It has been observed that the real estate market has been greatly flourishing in recent years. Everyone wants to own a property or invest in one since it offers innumerable benefits like constant income, inflation hedge, tax advantages, a tangible asset and so on.
With the plethora of alternatives available in the market, buyers and sellers struggle to find their perfect match. And what’s better than having a third party overcome this trouble. Yes, we are talking about real estate agents or realties! Real estate agents help you connect with the most pertinent buyer or seller.
Statistics show that 87% of buyers recently purchased their home through a real estate agent or broker. Therefore, if you have been facing the dilemma of starting a real estate business; this figure is a positive sign.
Once you decide on starting a real estate business; there are many things you need to consider, out of which, capital is the most important aspect. Even though it feels like a real-estate business hardly has any expenditure; there are several costs that need to be covered like licensing and educational fees, operational costs, advertising costs, transportation costs etc.
At the commencement of the business; you might not have the necessary funds to fulfil all the costs smoothly. Financial emergencies can also occur while running the business. So how do you finance your real estate business in such circumstances?
Here we have collated 5 convenient ways to finance your real estate business-
1. Hard Money Lender
Traditionally, people seldom went to private money lenders and stuck solely to banks. But since the financial crisis of 2007-08; securing a loan from a bank has become a tedious task. Hard money lenders are now preferred over bank loans because these loans do not need to go through any corporate procedures, they often have limited qualifying requirements and can be received way faster than bank loans.
Hard money lender loans come from a private individual or a group who is open to backing up and providing loans for a risky project too. However, the interest rates of hard money lenders are pretty exorbitant and they demand a sizable down payment or personal collateral. The term of loan repayment is also short, averaging only a year or two.
Despite these two limitations; the high approval rates and easy procedures make hard money lenders an often-used financial tactic for real estate investors.
Microloans are specifically targeted toward newer businesses or start-ups that need capital to generate further growth. As the name indicates, microloans offer lower capital as a loan; which is lesser than usually offered with traditional bank financing. Since the balance you are liable to is low, the terms to get qualified for a microloan are lenient, which is very beneficial for businesses that are concerned about borrowing above their means. The interest rates, however, are typically higher than standard loan programs.
Microloans range between $50,000 and $13,000, inclining more towards the latter and this might not be the best option for everyone since the overhead costs are to be considered too.
3. SBA Loans
Small Business Administration loans popularly called SBA loans are highly regarded today since they underwrite loans for new entrepreneurs. The SBA guarantees repayment to banks and lets banks become more willing to take risks. The affordability of the loan differs from investor to investor. The SBA loans can be availed for longer terms with a lower down payment. They are reliable enough for a business to maintain a stable cash flow.
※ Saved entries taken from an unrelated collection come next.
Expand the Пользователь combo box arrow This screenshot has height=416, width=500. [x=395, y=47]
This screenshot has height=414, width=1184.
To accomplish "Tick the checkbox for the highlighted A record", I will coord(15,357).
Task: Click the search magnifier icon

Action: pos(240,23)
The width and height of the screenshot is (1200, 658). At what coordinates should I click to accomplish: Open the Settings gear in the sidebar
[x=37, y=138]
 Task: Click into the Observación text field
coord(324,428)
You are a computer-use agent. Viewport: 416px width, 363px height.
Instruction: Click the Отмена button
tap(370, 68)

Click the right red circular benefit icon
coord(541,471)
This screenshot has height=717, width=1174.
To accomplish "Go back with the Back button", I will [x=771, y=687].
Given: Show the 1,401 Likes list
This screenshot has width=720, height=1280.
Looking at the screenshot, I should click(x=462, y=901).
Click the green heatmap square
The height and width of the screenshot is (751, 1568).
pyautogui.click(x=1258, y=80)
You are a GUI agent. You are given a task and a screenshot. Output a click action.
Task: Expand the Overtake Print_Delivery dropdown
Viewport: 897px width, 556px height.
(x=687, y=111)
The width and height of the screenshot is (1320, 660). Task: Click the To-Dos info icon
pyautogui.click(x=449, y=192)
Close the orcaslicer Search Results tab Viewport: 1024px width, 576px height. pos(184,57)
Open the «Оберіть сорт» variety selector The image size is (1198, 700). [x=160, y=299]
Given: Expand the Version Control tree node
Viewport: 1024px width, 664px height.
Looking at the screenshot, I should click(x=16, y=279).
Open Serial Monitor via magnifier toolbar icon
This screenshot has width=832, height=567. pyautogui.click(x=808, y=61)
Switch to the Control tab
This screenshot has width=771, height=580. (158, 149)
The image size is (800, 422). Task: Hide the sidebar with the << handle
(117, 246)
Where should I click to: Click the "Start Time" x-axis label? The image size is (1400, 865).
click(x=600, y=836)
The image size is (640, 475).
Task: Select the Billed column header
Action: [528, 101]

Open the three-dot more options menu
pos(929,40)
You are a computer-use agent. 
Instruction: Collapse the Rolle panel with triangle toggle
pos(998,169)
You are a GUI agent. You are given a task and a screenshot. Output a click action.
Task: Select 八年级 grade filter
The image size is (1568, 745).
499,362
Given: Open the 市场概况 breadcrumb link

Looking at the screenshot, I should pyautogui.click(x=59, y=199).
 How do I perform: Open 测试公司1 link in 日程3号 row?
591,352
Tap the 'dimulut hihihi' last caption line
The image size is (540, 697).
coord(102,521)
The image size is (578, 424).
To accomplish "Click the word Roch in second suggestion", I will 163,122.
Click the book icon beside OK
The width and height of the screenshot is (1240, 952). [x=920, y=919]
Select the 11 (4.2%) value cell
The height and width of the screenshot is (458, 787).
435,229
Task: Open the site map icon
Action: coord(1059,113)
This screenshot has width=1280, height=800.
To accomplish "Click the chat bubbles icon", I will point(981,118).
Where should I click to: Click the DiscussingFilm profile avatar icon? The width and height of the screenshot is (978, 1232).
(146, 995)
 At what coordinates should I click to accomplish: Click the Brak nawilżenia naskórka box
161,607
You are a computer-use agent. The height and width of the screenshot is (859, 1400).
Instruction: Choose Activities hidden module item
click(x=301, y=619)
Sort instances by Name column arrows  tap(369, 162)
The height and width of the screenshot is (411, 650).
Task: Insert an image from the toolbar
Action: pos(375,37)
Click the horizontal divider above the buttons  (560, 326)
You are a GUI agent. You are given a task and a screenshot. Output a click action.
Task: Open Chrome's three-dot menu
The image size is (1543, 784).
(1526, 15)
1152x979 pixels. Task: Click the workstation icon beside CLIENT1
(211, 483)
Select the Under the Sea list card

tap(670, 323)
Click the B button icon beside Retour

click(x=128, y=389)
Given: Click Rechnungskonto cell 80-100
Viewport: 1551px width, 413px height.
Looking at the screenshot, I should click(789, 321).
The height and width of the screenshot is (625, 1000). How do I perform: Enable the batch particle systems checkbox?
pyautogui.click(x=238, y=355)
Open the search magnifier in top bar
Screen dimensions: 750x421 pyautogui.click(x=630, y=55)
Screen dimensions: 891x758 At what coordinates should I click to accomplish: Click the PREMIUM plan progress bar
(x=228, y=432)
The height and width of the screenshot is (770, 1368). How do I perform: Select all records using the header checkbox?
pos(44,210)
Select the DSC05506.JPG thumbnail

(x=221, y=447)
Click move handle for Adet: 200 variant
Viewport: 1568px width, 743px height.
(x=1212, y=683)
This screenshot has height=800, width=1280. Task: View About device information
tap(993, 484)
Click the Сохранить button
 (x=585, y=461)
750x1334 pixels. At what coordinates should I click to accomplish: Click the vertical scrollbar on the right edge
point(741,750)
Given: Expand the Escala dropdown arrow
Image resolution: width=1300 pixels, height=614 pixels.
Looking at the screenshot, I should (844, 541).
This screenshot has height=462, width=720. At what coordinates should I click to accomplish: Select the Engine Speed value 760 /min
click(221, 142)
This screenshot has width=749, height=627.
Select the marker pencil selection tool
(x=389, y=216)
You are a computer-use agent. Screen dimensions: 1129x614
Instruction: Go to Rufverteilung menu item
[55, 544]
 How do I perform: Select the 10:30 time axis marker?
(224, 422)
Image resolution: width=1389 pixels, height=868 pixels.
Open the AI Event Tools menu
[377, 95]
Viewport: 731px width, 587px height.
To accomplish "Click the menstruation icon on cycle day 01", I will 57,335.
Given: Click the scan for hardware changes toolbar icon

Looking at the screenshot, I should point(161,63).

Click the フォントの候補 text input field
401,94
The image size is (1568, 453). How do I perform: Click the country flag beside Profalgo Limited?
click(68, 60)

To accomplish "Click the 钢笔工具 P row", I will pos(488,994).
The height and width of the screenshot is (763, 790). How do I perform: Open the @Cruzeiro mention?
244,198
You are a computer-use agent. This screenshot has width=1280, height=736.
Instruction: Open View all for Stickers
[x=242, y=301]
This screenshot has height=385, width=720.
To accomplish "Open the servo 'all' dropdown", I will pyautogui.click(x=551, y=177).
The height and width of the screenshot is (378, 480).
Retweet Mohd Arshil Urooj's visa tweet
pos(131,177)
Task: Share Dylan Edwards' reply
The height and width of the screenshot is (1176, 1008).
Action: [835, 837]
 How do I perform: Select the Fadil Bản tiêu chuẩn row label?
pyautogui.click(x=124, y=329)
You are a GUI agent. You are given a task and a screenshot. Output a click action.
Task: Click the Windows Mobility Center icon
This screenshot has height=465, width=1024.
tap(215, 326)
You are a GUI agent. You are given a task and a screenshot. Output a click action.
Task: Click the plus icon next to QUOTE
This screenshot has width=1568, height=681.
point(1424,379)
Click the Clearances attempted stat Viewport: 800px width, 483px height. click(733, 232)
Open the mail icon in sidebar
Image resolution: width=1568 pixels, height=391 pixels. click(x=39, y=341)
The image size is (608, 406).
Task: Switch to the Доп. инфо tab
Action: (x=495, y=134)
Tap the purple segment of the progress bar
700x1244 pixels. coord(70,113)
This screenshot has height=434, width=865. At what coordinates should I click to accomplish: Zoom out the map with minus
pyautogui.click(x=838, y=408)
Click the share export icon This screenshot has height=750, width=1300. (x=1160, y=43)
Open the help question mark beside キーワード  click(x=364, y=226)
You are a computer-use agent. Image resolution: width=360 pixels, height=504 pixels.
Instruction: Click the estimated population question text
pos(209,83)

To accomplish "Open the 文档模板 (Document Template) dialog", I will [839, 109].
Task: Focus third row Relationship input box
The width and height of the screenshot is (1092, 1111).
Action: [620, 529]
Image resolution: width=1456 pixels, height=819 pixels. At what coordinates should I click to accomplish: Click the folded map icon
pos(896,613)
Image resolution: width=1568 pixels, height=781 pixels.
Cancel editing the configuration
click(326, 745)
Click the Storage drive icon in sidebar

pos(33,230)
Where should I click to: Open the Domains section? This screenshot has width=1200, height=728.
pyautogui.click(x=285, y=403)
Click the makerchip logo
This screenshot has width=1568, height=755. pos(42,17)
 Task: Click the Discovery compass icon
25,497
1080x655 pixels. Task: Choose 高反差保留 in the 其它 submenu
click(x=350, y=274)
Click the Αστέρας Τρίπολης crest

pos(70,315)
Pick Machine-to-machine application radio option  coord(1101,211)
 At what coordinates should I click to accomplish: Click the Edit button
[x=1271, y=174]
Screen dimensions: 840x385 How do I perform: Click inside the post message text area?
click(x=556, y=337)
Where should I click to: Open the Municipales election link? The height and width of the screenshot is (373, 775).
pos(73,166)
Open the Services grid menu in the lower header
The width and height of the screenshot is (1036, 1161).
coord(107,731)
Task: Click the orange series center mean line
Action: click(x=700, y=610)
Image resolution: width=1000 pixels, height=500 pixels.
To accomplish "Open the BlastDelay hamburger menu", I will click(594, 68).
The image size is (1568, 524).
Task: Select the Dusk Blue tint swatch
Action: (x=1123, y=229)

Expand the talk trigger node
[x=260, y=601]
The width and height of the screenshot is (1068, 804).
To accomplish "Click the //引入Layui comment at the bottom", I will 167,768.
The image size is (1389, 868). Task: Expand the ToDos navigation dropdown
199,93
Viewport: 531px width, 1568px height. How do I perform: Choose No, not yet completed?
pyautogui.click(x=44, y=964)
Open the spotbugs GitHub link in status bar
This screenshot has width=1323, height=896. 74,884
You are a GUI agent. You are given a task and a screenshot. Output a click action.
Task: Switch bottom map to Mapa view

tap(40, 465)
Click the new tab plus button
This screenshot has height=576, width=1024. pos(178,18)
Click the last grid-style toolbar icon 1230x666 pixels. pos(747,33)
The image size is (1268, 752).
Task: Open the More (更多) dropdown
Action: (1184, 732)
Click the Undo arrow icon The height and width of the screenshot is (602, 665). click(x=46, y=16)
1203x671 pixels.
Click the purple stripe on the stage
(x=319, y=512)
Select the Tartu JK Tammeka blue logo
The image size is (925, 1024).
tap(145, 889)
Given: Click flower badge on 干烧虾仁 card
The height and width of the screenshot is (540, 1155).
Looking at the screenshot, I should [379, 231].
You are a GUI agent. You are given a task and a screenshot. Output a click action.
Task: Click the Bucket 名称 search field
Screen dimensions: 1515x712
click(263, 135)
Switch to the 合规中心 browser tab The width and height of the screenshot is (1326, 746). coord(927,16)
However, being liable for an SBA loan is not an easy task. To qualify, one needs to have a high credit score and sufficient proof of significant profit on their tax returns. The process of application is pretty lengthy and requires the borrower to put up personal assets as collateral. Some firms, however, consider your difficulties of securing funding as a new entrepreneur and get you sure approval, streamlined fast loan processing, easy application and so on.
The recent practice of availing of loans that is widely appreciated is crowdfunding. Raising money for a business venture from a large number of people that have contributed small chunks of money online is termed crowdfunding. It allows investors to diversify their portfolios at a much lower cost.
Crowdfunding comes with an elevated risk since investors have minimal control over the outcome. It is beneficial for your real estate business since there are minimal upfront fees, hedges risk, serves as a marketing tool and so on.
If you can’t seem to get a loan a rollover might be the best alternative for you. Without incurring tax or withdrawal penalties; small business owners can draw funds from existing retirement accounts. Since these are their own funds, there are no debt payments or a negative impact on their credit score or other assets.
Each way of financing comes with its own pros and cons. You cannot solely take someone’s advice and proceed since only you know your business and its requirements in its entirety. Make sure you thoroughly research before you make decisions!